Selling in to the NHS is obviously also something Big Health has big ambitions to do in future — but Hames says it’s not possible at the moment, given there’s currently no way for the NHS to procure digital solutions “in any kind of systematic way”.
Reform of that system to enable digital procurement is likely “years” out, in his estimation, not least because it would require a clear assessment system to be established so that doctors could be confident in prescribing digital offerings that have been benchmarked.
“I’m trying to get meetings with the health advisor to Number 10… There’s a notional willingness to drive this stuff forward. To be fair the NHS has a lot of stuff to sort out. And it’s a big challenge. They’ve got to get data sorted out first and foremost,” says Hames.
“We… are ready and waiting to help for the good of the population, to help work with the NHS to build a system that works, that is cost neutral or cost positive. That is operationally super lean and that has maximal impact on bottom line metrics. That we can demonstrate will improve care and save costs. I have that plan. We’ve built a plan as to how that can happen.”
In the mean time, Big Health is not hanging around waiting for government procurement processes to align with its business.

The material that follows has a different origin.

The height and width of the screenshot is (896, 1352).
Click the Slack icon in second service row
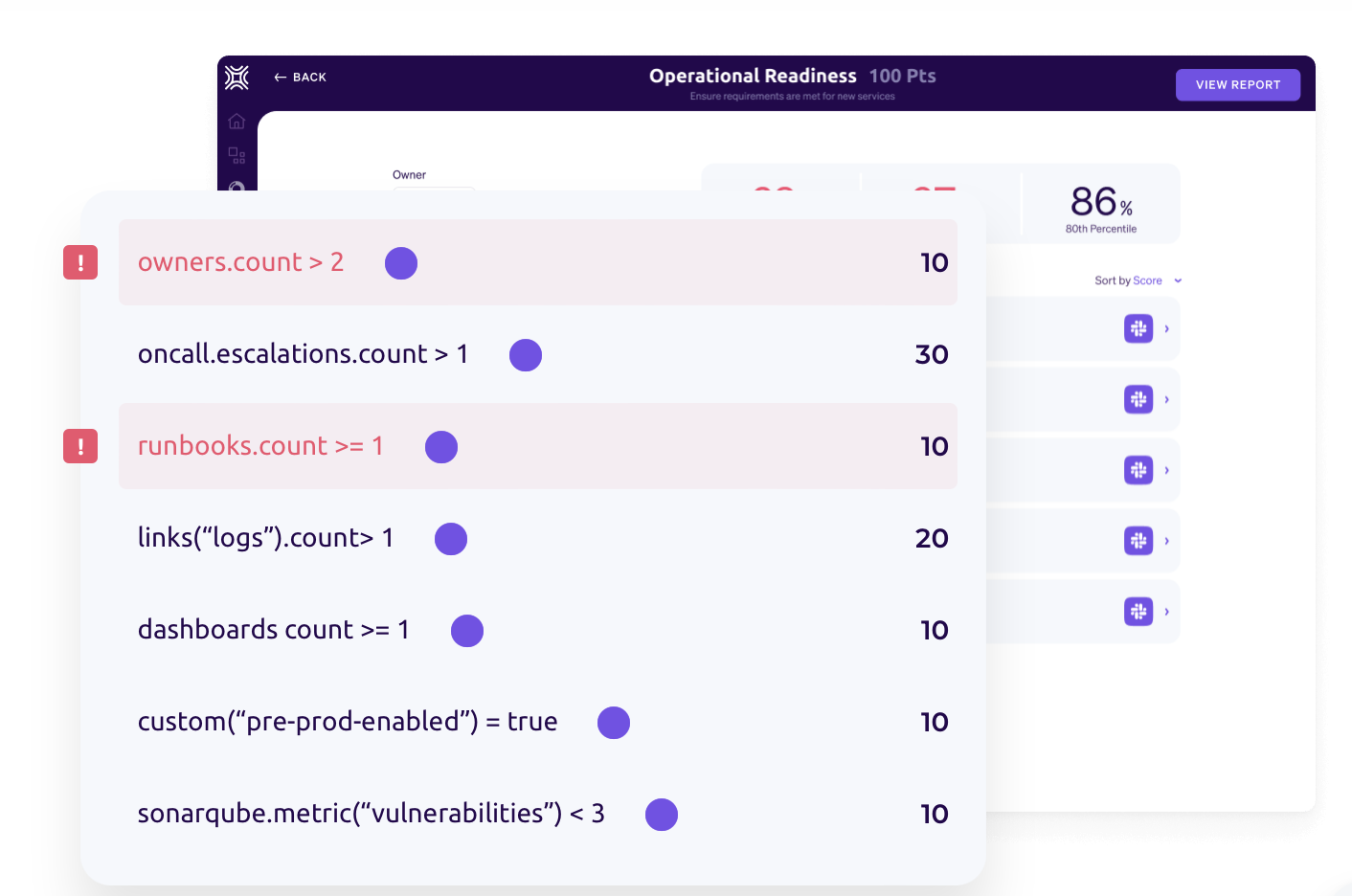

Rather it’s turning its attention to the US where the healthcare market is not only bigger than the UK but structured differently, providing more immediate opportunities for a heath tech startup.
“We have a few things in the pipeline there — we’ve already signed up limited rollouts to some US corporations. And are also working with smaller medical centre level people in the US which is a slightly longer term thing. So we have to demonstrate again, before reimbursement, that this stuff works in practice,” he says.

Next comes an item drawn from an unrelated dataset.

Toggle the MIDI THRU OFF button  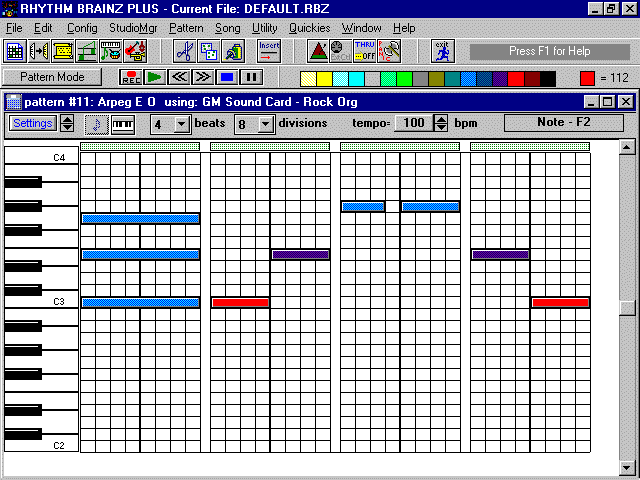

More broadly, Hames argues that the general consumerisation of health — with the advent of consumer product launches like quantified health wearables and Apple’s HealthKit launch or Samsung’s offering there — also helps Big Health, which has partnered with Jawbone for its UP fitness tracker device, for example.
That said, its near term focus remains on the “tougher channels”, of clinical and corporate (rather than consumer) — which may take longer to break into but will deliver those “big increments” of users when they do open up.
“Some of the more enlightened companies are realizing that sleep is important for employees in terms of productivity. $63 billion, Harvard estimates, is lost every year in productivity to sleep in the US alone… So it makes economic sense for companies to address their sleep. And the ROI we can show is huge,” says Hames. “We’re currently throwing the net and trying to engage as many forward thinking companies as possible.”
The name for this part of the business is Sleepio at Work. It offers organizations of different sizes all you can eat access to the CBT program, plus add-on services which enables them to reach out to their workforce and segment it, based on need — identifying who actually needs core access to Sleepio’s CBT program or who perhaps only needs a single session with The Prof to tweak their sleeping habits.
Big Health also bundles in talks and webcasts from sleep experts, drawing on its advisory panel to supply the expertise.
Figuring out how best to deliver CBT programs into different workplace environments — to, for instance, transport workers who might rarely be at a desk vs traditional office workers who may rarely leave their keyboard — is one of the challenges it’s working on at the moment. It will also be building native apps for Sleepio, which is currently web-based only.
Hames says it’s letting the “market response” determine which industries to target and where the areas of biggest need are. “But think of an area of your life that sleep doesn’t affect — there’s isn’t one,” he adds with the laugh of experience.